We have not implemented any deleted items retention times. The Deleted Item Retention time is set to 0, and the "Don't Permanently Delete Items Until the Store Has Been Backed Up" box is unchecked. I would like to set values for Deleted Item Retention Time, but my boss wants some idea of how much space is being wasted before we start deleting things. What are you folks using as your deleted item retention time? How can I find out how much space is being used by deleted items?

We have hundreds of users, and the backups are taking 30+ hours. Excessive backup times are what's driving this issue.

Tim
 
Hello

This option is designed so that users can recover items that they deleted from their deleted items folder. I used to have mine set to 15 days (ridicoulsly long period of time) and my information store more than doubled in a year. Other factors contributed to the growth, but I have a feeling that this was the major cause. To see the deleted items K open Exchange Manager and go to the Properties of the information store and select Mailbox Resources. Choose Columns... and add Deleted Items K. This will allow you to see the amount of space used by deleted items. This is per user, I dont think there is a cumulative total. Its not a bad option, but be careful some of my users had close to a GB of deleted items.
 
The 0 means you are not retaining deleted items anyways.
 
Well, setting a Deleted Item Retention time will definitely make your store bigger than it already is, not smaller, so if backup times are currently cauing you an issue... I'd say pause for thought, and perhaps redesign your backup.

How big is your store? Modern DLT drives on fast SCSI connectors can chew through some pretty big stores in minutes rather than hours. My biggest store (33GB) takes 1h23m to backup, and this using a 3-year-old DLT drive.

To answer your other question, we currently have Deleted Item Retention set to 10 days (the 'logic' behind this number is that it is a week plus a weekend plus a day, so if you delete something on a Friday and go on holiday for a week, you can still get it back after you return to work). However, this is proving too small, we still get requests for mailbox restores (because most people who need things back don't realise in 10 days that they need them back), so we are making plans to increase this to 30 days. This will have a significant impact on store sizes (my very rough and ready calculation suggests about 1% increase per extra day of retention), so we're upgrading our RAID5s first on the smaller servers.
 
>The 0 means you are not retaining deleted items anyways.

That makes sense now. I looked at the Deleted Items K as described by yanks2112 and all but a few were other than 0. I was very confused. I misunderstood the meaning of 0. I thought that 0 would not delete anything at any time (disable the feature) rather than to delete items immediately. My mistake. Perhaps I should re-think this setting and make it something other than 0.

<How big is your store?

My store is about 60GB and we have well over 5000 mailboxes. I'm using a Dell LTO2 drive on a Dell Poweredge 6400. The store is located on a fibre-channel attached RAID5 array. I use ARCserve to backup the database and the Exchange Agent to do Brick Level backups. When backing up the store itself, I typically get better than 1GB/Min. When ARCserve gets to the Brick level backup, it slows to 30-50 mb/min. I do a full brick-level and store backup 3 times a week. I'd do it more often if it didn't take so long! Perhaps this is more of an ARCserve issue than a store size issue. How are the rest of you backing up your stores?
 
Oh, brick-level backup. That's why it's taking so long.

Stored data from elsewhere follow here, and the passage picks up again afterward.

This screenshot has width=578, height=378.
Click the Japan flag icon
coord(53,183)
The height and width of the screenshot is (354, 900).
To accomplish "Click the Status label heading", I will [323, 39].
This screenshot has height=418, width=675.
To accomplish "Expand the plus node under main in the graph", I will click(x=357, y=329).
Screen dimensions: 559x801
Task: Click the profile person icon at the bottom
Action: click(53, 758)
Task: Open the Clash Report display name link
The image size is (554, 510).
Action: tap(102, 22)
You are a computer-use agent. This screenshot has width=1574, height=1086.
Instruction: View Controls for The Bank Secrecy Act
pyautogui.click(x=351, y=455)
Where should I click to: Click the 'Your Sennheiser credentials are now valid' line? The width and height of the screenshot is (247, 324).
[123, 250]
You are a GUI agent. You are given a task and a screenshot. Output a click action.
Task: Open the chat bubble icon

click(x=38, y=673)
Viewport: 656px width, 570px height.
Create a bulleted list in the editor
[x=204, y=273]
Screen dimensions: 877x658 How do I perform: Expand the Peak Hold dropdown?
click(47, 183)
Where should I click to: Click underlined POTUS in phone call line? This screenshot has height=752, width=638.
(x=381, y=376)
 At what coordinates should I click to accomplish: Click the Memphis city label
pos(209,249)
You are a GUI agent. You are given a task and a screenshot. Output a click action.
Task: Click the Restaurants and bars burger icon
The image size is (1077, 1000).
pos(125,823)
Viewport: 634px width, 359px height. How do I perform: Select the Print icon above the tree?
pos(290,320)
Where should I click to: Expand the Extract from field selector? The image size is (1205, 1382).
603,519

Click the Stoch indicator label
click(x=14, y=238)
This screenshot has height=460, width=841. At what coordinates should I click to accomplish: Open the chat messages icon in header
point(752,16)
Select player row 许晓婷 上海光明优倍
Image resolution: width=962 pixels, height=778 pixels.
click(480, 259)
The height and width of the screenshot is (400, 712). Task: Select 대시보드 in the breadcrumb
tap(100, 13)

That's a mighty large overhead just to be able to restore individual mailboxes. It's also wearing out your tape device and your media quicker. How often do you restore mailboxes?

I've never worked anywhere that ever did a brick-level backup, and I've working in organisations that had exchange servers numbering in tripple figures. Always used a restore server for mailbox restores - sure it's a pain to build and restore the whole store, but it doesn't have to be a particularly quick or new server, it just needs shed-loads of disk space and an equivalent backup device as your production server. Anyway, with Deleted Items Retention set, and a policy of hiding mailboxes for a month before deleting them, we find the only mailbox restores we need to do are for legal reasons off very old backup tapes - and this in an organisation of a similar size to yours (a few more servers, though!).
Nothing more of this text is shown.